3.7 Impact of predicted structure quality on model performance

Given that our model relies on protein structures predicted by AlphaFold3, it is essential to investigate how the quality of predicted structures affects the model’s ability to identify B-cell epitopes. Furthermore, we further evaluated the model using protein structures generated by ESMFold and AlphaFold2, in addition to experimentally determined native structures as a reference standard.

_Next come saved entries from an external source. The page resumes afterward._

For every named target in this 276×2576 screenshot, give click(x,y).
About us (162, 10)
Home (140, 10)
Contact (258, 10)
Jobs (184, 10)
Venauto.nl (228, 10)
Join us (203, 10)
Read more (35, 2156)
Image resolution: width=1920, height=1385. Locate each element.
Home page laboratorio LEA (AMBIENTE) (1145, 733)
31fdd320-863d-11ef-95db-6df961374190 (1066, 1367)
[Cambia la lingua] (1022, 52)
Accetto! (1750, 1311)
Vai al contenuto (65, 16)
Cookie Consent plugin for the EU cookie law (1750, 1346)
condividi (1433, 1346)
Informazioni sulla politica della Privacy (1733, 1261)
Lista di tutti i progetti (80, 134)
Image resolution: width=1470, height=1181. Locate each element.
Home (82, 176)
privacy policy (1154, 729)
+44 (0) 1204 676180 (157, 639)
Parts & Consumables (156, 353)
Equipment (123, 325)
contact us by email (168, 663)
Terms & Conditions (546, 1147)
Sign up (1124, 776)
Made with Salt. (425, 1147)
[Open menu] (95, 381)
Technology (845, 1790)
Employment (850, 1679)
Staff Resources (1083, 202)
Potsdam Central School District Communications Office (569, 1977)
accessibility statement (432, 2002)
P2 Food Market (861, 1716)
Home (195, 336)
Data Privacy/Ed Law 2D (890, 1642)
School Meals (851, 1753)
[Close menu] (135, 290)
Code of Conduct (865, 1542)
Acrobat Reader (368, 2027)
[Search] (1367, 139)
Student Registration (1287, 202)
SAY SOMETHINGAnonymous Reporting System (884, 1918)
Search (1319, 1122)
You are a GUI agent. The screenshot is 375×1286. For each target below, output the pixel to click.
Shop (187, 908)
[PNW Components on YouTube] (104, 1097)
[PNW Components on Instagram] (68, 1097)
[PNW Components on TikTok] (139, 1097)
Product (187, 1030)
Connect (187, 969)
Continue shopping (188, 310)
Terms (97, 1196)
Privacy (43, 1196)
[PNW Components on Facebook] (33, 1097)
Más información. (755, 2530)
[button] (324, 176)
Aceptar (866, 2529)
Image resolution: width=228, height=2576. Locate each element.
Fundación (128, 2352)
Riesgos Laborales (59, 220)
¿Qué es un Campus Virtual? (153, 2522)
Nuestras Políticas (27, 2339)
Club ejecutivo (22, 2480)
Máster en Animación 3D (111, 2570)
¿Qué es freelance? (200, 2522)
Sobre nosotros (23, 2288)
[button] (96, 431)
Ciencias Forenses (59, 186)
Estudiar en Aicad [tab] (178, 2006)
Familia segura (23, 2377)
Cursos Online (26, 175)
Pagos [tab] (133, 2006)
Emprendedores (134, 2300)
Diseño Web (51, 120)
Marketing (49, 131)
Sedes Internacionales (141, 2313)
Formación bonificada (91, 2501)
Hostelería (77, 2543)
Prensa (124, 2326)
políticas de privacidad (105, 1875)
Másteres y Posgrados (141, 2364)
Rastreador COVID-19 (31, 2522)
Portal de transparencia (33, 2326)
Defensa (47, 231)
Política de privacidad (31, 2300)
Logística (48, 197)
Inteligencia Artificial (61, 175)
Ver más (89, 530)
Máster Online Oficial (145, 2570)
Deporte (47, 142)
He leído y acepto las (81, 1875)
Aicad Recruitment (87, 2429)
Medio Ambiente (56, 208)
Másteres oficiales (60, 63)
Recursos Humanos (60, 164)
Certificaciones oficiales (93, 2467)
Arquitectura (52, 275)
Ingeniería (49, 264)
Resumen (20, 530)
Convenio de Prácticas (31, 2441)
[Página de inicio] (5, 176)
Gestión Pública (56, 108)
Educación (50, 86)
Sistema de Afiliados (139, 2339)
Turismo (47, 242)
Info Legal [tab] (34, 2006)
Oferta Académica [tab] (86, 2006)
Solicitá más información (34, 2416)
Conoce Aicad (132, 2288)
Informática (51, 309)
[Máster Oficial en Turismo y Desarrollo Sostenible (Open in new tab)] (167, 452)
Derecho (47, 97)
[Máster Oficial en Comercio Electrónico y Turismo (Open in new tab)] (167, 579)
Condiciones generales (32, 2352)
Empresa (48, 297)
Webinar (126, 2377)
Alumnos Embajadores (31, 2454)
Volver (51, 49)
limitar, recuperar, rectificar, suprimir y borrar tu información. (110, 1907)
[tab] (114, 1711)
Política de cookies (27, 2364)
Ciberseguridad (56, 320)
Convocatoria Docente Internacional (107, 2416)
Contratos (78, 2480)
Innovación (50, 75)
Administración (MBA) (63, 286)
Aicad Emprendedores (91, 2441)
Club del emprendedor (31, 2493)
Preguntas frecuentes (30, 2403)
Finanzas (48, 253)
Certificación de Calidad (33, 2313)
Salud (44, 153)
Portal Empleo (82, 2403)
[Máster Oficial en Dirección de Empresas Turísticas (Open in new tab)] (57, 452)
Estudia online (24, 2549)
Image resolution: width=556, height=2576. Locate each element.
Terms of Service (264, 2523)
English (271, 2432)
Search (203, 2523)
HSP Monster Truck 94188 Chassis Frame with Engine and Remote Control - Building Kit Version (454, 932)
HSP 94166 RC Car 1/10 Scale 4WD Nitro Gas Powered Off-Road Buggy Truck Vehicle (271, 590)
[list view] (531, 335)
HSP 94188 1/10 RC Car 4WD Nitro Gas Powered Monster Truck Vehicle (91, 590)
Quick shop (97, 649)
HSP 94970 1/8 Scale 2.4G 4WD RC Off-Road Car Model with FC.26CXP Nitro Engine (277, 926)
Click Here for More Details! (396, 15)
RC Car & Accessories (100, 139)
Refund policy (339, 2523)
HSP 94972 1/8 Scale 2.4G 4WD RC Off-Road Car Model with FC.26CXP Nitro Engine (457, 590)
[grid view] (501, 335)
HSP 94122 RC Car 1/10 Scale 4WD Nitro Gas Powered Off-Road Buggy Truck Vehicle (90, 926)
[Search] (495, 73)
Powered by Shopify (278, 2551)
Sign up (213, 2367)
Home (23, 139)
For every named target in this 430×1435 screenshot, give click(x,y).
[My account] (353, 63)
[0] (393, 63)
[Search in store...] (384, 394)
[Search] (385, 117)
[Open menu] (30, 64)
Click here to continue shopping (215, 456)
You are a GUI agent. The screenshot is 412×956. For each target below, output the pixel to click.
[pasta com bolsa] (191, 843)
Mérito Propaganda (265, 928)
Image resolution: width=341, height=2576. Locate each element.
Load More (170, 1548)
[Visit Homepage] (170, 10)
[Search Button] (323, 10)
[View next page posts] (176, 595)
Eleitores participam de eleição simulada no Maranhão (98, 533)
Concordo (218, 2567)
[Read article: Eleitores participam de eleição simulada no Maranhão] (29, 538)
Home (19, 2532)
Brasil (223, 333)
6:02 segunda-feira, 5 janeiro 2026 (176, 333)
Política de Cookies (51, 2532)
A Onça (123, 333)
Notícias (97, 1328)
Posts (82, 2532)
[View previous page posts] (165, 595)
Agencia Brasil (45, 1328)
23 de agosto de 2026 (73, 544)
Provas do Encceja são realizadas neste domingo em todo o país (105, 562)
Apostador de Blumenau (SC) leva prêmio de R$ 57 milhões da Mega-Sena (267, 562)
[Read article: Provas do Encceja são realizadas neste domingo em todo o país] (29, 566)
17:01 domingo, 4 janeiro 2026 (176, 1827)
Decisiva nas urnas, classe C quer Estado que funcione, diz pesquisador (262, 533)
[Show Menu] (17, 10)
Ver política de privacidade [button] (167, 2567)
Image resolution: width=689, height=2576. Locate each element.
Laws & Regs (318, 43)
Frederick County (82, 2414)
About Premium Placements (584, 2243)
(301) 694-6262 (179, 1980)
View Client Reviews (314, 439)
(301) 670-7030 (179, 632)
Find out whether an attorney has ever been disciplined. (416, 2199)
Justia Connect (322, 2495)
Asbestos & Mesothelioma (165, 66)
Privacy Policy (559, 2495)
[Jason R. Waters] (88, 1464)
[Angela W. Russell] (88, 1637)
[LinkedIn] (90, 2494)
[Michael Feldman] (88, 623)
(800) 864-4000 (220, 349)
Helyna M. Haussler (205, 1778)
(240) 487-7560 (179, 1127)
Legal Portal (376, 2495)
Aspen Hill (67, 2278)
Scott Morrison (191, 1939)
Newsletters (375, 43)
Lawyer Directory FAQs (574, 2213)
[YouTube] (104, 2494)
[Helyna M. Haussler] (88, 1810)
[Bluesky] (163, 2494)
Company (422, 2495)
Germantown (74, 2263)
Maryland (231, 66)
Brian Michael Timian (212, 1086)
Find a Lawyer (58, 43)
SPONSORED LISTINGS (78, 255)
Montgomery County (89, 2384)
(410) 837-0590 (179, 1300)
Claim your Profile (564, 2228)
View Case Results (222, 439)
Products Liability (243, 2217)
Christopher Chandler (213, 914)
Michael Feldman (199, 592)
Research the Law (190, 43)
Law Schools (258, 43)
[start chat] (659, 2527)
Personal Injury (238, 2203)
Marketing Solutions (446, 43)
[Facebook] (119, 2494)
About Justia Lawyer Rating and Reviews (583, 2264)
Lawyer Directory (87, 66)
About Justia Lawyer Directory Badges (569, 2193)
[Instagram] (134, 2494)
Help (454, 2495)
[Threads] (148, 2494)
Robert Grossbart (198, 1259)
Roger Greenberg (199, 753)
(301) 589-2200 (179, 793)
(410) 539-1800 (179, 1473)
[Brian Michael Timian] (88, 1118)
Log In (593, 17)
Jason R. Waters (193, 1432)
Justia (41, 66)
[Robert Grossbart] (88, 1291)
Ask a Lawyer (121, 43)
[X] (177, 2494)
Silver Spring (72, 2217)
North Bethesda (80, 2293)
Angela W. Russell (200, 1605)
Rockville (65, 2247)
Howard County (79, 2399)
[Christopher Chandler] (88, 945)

As shown in the Fig 4A, models using native structures yielded the best predictive performance, with the deepest color indicating the highest scores. However, models built on AlphaFold3-predicted structures demonstrated nearly comparable performance, with only a 0.9% drop in AUC and a 0.6% drop in AUPR compared to those using native structures. This finding is particularly encouraging—it suggests that high-quality predicted structures can effectively replace experimental structures in B-cell epitope prediction tasks, thereby significantly reducing both time and cost associated with experimental protein structure determination. In contrast, structures predicted by AlphaFold2 and ESMFold resulted in lower prediction performance, highlighting the superiority of AlphaFold3 in capturing structural features relevant to epitope recognition. On the other hand, when the model was trained and tested using only sequence-based inputs, its predictive performance declined substantially. This clearly demonstrates the critical role of structural information in accurately identifying conformational B-cell epitopes.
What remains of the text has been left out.